Information provided Start Marker

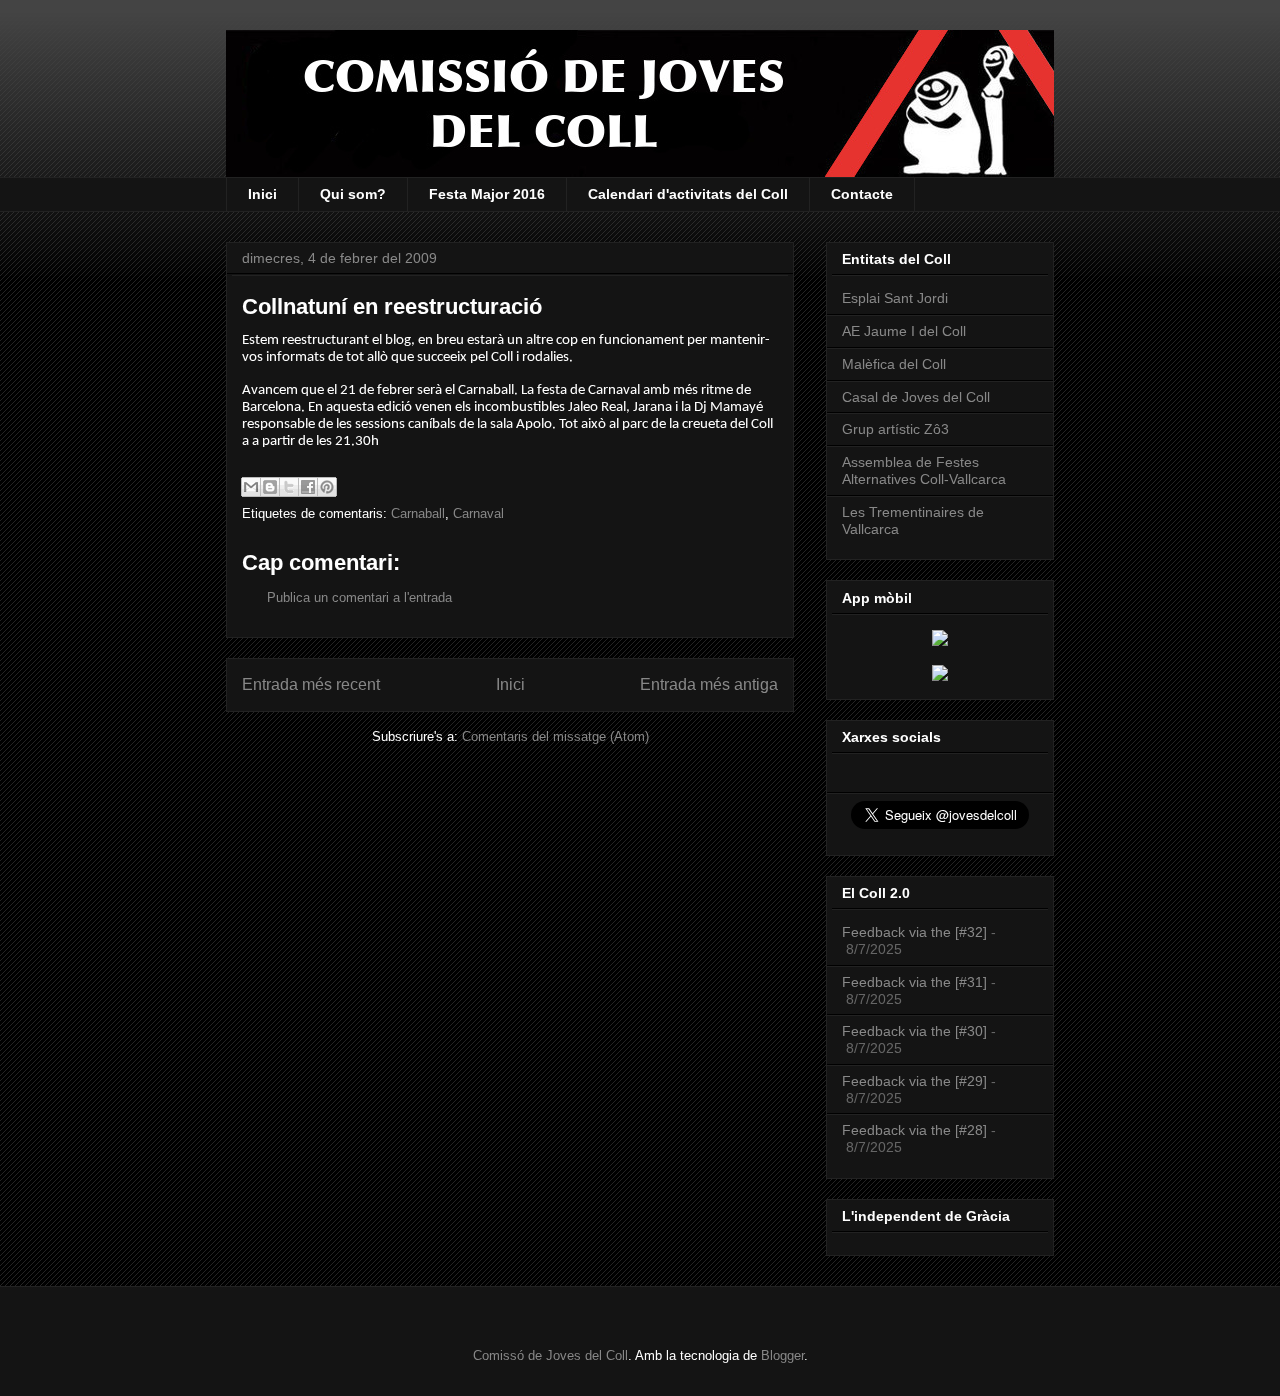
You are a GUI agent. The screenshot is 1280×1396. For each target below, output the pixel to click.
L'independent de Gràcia (926, 1216)
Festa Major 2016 (487, 194)
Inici (262, 194)
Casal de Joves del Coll (916, 397)
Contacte (862, 194)
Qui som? (353, 194)
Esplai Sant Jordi (895, 298)
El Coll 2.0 (876, 893)
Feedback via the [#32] (914, 932)
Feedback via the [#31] (914, 982)
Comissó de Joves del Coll (550, 1355)
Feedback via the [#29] (914, 1081)
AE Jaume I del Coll (904, 331)
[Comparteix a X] (289, 487)
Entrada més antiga (709, 684)
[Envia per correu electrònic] (251, 487)
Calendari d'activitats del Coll (688, 194)
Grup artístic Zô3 (895, 429)
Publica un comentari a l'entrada (359, 597)
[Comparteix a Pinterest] (327, 487)
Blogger (782, 1355)
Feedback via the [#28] (914, 1130)
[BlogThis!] (270, 487)
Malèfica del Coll (894, 364)
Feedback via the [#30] (914, 1031)
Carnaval (478, 513)
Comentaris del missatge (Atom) (555, 736)
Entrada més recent (311, 684)
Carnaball (418, 513)
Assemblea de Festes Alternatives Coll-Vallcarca (924, 470)
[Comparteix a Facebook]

Information provided End Marker

▸ **About this exercise**
Lines before the one containing "Assemblea de Festes" stay out; reproduce that line and all the lines after it, through the end of the listing, exactly.

▸ **Solution to this exercise**
Assemblea de Festes Alternatives Coll-Vallcarca (924, 470)
[Comparteix a Facebook]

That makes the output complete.